Fitts' Law Flashcards
Fitts Law
▪ Developed by Fitts in 1954
▪ Calculates the time it takes to perform actions such
as targeting a screen object
▪ Can be derived from, and explained with a simple model of our input movements.
▪ Fitt’s Law can be used to determine the size and location of a screen object
Fitts’ Law Formula
▪ Fitts’s law gives us the relationship between the time it takes a pointer to move to a particular target in order to interact with it in some way
▪ T = a + b * log2(2D/W)
- a and b vary depending on the type of pointer
▪ a defines the intersection on the y axis and is often interpreted as a delay
▪ b is a slope and describes an acceleration
- the equation includes a logarithm which means that the time doesn’t grow linearly with the parameters but at a slower pace. So if something is twice far away it does take longer to reach out but not twice as long. That is because movement first accelerates and then decelerates.
Fitt’s Law Model
▪ Targets with the same relative size concerning the movement length are reached in the same amount of time.
▪ The speed of movement doesn’t alter the time if the relative precision remains constant.
▪ Targets farther away and smaller in size necessitate multiple moves for precision: one to approach the target and others for accurate placement.
Effective size calculation
For basic shapes like squares or circles, it’s their cross-section.
- For general objects, it’s the largest or closest square/circle that can fit inside.

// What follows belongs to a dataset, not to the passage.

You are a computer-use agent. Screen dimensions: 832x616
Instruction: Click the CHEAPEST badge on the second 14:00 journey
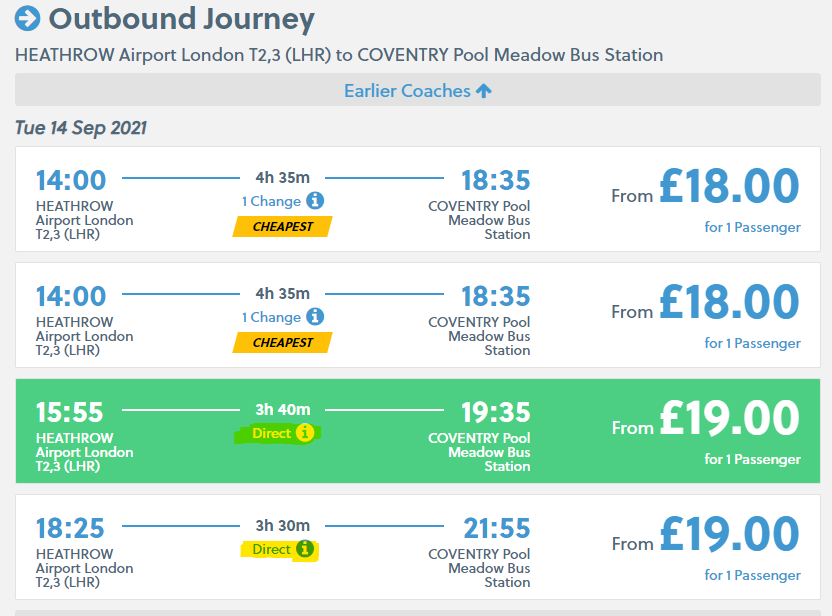pyautogui.click(x=282, y=343)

- At screen boundaries, like the Apple-style menu at the top, objects might effectively appear larger in size since movement gets clipped at the boundary.
Two component model
Any goal directed movement can be decomposed into two components:
- an initial movement: rapid and relatively coarse
- a final movement which is slower and intended to secure accuracy
Fitts’s Law application to UX
The implications of Fitts’s law can be grouped into 2 distinct categories, corresponding to the two variables that affect the movement time:
- Target size: Make targets big
- Distance to target: optimise distance to target.